Schon Jahre stand dieser Gipfel ganz weit oben auf meiner Wunschliste. Während wir drei Mädels Stunde um Stunde den Gletscher hinauf hatschten, kreisten die Gedanken: »Werden wir es heute tatsächlich schaffen? Und wie wird es sein? Ich werde komplett ausflippen. Aber sowas von! Als Mädelsseilschaft auf die Weißkugel!« Am Ende? Kam natürlich wieder alles anders.

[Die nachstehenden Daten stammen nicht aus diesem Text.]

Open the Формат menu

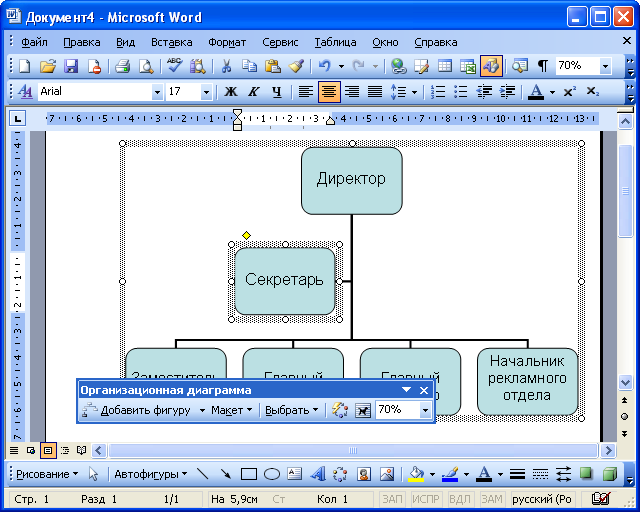click(227, 42)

Optimaler könnten die Voraussetzungen nicht sein. Sonne pur, ein Tag unter der Woche, drei von uns vier motivierten Ladies konnten sich freischaufeln und hüpften fröhlich in Vent aus dem Auto. Weißkugel – bei uns allen ein Berg der ganz großen Träume! Vor zwei Wochen hatte es auf der Venter Runde nicht geklappt, womöglich diesmal? Es muss fast, denn nochmal will man sich den elf Kilometer-Hatsch wohl kaum gönnen.
Erstmal einhatschen
Vor den elf warteten erst einmal die sieben Kilometer am Abend zum Einlaufen – in weiser Voraussicht in Turnschuhen. Von Schnee war trotz des neuen Niederschlags keine Spur. Das Hochjoch-Hospitz mit seiner sensationellen Lage kam erst pünktlich zum letzten Aufschwung in den Blick. Hüttenwirt Thomas begrüßte uns zur Feier des Wiedersehens fröhlich direkt mal mit dem Meisterwurz und stellte ihn so schnell auch nicht mehr weg. Vernünftig und fit für die Tour morgen bleiben? Oder die sympathische Truppe zelebrieren? Die Zirbe übernahm am Ende die Entscheidung.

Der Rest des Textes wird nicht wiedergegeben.